Instructions to follow – Gather every line from the entries below that includes "under".
Segment Start: Exercise materials
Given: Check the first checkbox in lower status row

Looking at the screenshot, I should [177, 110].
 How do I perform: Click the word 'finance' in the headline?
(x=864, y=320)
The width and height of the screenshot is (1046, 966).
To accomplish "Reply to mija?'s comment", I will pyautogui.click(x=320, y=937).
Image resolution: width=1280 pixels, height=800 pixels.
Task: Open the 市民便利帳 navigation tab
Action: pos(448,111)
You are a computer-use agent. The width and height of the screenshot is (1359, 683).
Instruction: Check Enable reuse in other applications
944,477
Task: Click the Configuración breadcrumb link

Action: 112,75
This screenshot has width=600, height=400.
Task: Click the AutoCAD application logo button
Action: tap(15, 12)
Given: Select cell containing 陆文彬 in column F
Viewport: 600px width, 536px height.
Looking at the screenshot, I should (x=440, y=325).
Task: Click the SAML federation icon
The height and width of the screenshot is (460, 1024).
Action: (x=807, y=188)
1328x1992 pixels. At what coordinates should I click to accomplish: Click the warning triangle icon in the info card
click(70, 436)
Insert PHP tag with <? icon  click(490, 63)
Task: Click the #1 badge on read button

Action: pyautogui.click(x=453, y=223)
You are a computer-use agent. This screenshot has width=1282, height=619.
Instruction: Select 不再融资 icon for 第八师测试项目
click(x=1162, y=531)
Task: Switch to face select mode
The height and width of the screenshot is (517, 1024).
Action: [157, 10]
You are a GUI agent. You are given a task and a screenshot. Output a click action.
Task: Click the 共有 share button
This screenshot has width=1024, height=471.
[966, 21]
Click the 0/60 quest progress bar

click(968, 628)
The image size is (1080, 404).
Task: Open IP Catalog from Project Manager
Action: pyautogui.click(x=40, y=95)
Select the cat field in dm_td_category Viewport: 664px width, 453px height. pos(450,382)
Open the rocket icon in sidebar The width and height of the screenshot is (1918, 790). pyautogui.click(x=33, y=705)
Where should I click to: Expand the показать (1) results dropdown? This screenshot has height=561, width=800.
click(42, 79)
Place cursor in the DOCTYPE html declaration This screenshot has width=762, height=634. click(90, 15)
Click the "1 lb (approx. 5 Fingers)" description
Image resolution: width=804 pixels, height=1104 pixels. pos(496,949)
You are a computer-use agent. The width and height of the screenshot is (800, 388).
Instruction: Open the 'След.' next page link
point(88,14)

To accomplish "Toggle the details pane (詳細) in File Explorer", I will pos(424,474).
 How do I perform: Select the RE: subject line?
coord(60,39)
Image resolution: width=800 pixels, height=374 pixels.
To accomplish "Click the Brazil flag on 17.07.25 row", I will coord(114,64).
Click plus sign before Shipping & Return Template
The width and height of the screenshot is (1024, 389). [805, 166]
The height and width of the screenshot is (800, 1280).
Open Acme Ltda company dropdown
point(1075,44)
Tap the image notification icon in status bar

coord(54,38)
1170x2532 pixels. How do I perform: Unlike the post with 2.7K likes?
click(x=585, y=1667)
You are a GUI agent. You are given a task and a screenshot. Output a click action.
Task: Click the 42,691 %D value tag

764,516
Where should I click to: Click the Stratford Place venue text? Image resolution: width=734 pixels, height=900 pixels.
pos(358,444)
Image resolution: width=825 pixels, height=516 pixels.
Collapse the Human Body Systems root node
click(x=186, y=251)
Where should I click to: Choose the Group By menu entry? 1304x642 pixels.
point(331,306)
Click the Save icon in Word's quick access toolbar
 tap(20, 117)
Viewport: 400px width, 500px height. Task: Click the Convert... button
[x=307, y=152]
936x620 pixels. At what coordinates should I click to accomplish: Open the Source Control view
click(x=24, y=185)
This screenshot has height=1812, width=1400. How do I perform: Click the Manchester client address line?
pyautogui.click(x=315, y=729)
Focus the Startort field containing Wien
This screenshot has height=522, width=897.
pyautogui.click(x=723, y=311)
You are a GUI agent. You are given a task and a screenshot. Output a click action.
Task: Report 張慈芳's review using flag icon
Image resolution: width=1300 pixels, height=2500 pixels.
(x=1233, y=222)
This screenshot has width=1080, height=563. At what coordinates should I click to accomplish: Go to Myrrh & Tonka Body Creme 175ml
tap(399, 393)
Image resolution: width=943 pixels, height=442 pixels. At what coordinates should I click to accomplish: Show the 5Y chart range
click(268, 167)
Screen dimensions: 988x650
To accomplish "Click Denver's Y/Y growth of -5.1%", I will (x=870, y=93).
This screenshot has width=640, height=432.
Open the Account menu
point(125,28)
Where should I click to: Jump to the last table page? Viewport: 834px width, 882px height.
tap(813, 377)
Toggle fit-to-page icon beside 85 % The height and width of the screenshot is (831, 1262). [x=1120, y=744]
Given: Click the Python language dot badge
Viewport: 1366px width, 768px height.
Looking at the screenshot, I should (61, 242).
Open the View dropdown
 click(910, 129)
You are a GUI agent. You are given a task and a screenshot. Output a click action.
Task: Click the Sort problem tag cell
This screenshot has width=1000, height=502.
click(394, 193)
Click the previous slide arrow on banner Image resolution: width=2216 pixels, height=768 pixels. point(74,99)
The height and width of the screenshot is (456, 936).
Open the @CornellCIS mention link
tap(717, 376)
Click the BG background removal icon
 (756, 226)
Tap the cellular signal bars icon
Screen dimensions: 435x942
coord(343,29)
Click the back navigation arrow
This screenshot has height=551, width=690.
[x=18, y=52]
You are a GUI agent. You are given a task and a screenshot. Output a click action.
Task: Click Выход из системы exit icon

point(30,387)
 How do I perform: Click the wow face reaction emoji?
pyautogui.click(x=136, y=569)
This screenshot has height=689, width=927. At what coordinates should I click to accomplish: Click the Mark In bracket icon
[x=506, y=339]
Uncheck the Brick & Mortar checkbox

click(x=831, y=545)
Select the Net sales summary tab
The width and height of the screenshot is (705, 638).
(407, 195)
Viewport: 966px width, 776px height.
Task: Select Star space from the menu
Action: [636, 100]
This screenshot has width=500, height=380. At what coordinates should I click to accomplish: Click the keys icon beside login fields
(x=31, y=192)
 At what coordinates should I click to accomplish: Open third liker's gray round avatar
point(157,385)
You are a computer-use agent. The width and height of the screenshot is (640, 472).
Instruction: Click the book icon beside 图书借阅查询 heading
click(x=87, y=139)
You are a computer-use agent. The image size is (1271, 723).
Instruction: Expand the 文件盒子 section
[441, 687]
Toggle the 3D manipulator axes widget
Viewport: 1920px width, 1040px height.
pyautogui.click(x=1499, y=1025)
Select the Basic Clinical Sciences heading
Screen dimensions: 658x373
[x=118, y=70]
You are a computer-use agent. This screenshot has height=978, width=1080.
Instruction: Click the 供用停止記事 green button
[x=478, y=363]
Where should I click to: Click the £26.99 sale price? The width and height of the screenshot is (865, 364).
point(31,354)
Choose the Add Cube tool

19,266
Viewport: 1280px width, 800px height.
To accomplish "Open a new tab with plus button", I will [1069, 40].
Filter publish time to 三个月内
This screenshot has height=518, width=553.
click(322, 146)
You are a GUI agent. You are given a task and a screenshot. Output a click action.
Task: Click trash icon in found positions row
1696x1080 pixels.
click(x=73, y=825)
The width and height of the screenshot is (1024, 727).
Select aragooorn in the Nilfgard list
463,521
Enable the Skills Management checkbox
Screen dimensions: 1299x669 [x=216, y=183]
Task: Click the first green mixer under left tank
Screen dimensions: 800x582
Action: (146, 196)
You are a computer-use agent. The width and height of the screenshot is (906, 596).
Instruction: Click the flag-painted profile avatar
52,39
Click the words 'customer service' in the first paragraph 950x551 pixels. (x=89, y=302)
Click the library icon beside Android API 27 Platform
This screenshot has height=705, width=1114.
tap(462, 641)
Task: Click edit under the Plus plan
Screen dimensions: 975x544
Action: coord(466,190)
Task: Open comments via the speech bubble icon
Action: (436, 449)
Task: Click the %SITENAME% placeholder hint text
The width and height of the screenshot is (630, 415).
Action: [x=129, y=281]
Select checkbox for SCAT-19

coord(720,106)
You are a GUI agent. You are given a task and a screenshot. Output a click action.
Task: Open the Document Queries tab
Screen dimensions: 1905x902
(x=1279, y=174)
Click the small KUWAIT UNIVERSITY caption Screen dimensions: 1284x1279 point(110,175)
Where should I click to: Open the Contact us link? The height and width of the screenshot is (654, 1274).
Segment End: Exercise materials
Task solution –
Task: Click the first green mixer under left tank
Task: Click edit under the Plus plan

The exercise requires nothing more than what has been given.